▸ Source information
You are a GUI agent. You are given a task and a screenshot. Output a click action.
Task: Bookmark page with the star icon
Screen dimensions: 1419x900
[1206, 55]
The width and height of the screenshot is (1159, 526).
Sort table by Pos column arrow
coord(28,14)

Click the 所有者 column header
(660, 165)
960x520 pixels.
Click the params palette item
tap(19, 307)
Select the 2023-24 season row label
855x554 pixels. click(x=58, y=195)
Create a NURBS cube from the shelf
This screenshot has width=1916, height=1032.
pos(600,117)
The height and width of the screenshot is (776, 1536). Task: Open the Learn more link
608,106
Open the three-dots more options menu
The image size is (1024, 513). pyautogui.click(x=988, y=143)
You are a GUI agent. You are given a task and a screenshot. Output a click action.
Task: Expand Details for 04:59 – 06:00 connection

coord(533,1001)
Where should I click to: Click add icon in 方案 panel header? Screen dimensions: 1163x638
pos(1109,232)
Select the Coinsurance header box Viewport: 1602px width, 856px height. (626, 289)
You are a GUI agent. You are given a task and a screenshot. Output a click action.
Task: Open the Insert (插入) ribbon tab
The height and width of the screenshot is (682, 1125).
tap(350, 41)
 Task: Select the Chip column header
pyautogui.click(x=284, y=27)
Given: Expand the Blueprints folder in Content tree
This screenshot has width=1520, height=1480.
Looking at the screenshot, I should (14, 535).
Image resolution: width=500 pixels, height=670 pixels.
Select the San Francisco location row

▸ What you should do
Every line from the start of the material above through the line that contains "Task: Open the Insert (插入) ribbon tab" must be written out exactly, with both ends included.

▸ Solved exercise
You are a GUI agent. You are given a task and a screenshot. Output a click action.
Task: Bookmark page with the star icon
Screen dimensions: 1419x900
[1206, 55]
The width and height of the screenshot is (1159, 526).
Sort table by Pos column arrow
coord(28,14)

Click the 所有者 column header
(660, 165)
960x520 pixels.
Click the params palette item
tap(19, 307)
Select the 2023-24 season row label
855x554 pixels. click(x=58, y=195)
Create a NURBS cube from the shelf
This screenshot has width=1916, height=1032.
pos(600,117)
The height and width of the screenshot is (776, 1536). Task: Open the Learn more link
608,106
Open the three-dots more options menu
The image size is (1024, 513). pyautogui.click(x=988, y=143)
You are a GUI agent. You are given a task and a screenshot. Output a click action.
Task: Expand Details for 04:59 – 06:00 connection

coord(533,1001)
Where should I click to: Click add icon in 方案 panel header? Screen dimensions: 1163x638
pos(1109,232)
Select the Coinsurance header box Viewport: 1602px width, 856px height. (626, 289)
You are a GUI agent. You are given a task and a screenshot. Output a click action.
Task: Open the Insert (插入) ribbon tab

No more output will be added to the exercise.